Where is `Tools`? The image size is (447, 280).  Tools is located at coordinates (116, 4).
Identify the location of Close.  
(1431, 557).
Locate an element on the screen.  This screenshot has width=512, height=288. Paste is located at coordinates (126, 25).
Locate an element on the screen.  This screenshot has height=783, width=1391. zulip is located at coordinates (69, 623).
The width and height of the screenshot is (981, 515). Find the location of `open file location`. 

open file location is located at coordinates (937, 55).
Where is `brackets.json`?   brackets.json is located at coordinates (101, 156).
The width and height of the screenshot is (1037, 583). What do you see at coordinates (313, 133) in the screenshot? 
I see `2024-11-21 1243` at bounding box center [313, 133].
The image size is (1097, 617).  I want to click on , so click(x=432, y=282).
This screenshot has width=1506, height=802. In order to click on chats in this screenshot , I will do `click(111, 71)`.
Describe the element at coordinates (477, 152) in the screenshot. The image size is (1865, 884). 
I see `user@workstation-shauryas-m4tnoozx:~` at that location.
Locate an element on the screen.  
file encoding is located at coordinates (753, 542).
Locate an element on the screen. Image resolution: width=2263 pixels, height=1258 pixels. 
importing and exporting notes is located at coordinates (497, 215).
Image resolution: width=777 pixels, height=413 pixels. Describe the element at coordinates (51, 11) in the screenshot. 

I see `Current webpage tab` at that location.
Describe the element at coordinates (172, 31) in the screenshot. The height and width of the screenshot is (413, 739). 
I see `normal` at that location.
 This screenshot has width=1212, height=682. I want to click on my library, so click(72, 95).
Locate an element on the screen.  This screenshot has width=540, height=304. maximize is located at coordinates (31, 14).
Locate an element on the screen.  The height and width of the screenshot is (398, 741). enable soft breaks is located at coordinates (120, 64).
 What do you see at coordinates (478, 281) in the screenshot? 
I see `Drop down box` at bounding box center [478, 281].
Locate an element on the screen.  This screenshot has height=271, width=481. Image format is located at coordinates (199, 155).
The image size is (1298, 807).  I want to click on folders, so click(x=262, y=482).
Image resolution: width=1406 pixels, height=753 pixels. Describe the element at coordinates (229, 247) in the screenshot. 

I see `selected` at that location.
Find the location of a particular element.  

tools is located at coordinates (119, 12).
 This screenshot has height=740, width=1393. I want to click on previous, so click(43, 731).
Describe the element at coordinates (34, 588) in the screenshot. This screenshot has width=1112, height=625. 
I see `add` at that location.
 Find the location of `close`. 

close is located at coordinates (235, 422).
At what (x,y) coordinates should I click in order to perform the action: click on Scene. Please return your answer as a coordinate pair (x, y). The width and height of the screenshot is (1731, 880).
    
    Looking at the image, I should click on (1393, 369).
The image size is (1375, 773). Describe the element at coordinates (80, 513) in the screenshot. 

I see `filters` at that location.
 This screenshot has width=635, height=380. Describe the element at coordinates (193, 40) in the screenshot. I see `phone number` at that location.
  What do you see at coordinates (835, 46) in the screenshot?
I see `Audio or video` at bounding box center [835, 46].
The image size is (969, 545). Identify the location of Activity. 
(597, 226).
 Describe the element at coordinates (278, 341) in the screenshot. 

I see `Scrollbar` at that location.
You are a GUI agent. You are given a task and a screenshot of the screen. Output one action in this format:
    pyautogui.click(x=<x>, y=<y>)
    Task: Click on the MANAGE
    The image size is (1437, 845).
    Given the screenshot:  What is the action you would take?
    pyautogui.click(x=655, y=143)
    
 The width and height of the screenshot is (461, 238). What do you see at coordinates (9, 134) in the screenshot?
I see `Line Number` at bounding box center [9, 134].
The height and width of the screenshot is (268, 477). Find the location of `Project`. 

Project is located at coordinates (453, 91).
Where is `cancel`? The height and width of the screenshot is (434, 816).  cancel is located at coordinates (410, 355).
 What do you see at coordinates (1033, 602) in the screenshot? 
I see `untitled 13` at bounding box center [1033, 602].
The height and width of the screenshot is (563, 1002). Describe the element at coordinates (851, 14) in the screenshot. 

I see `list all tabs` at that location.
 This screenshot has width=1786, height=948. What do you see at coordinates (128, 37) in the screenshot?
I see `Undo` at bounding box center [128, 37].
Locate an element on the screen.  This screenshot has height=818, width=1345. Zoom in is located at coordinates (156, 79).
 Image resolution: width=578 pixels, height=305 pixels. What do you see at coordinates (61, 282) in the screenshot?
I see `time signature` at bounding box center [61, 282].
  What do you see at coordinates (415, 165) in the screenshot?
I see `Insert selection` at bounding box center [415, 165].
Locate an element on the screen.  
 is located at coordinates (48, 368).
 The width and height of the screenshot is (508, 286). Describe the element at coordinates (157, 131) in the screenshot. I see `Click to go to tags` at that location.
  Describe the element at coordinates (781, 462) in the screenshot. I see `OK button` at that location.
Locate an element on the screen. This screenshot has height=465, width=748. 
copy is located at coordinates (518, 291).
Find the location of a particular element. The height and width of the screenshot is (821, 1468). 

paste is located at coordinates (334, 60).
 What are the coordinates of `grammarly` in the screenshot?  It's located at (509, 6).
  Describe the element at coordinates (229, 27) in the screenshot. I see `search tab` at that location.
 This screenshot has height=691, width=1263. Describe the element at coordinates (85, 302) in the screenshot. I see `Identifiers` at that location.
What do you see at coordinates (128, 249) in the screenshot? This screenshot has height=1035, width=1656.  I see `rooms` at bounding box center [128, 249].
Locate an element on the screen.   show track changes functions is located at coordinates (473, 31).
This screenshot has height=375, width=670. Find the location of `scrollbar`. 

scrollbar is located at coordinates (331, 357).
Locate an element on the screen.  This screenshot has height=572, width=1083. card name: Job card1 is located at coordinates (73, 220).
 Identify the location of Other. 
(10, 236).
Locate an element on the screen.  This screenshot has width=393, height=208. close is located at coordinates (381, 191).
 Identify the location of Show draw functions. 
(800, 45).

Problem details: From the line with "coordinates (381, 191)." through the end of the records, switch "Identify" to "Find" and write those lines out again with nothing else altered.

Answer to the problem:
Locate an element on the screen.  This screenshot has width=393, height=208. close is located at coordinates (381, 191).
 Find the location of Show draw functions. 
(800, 45).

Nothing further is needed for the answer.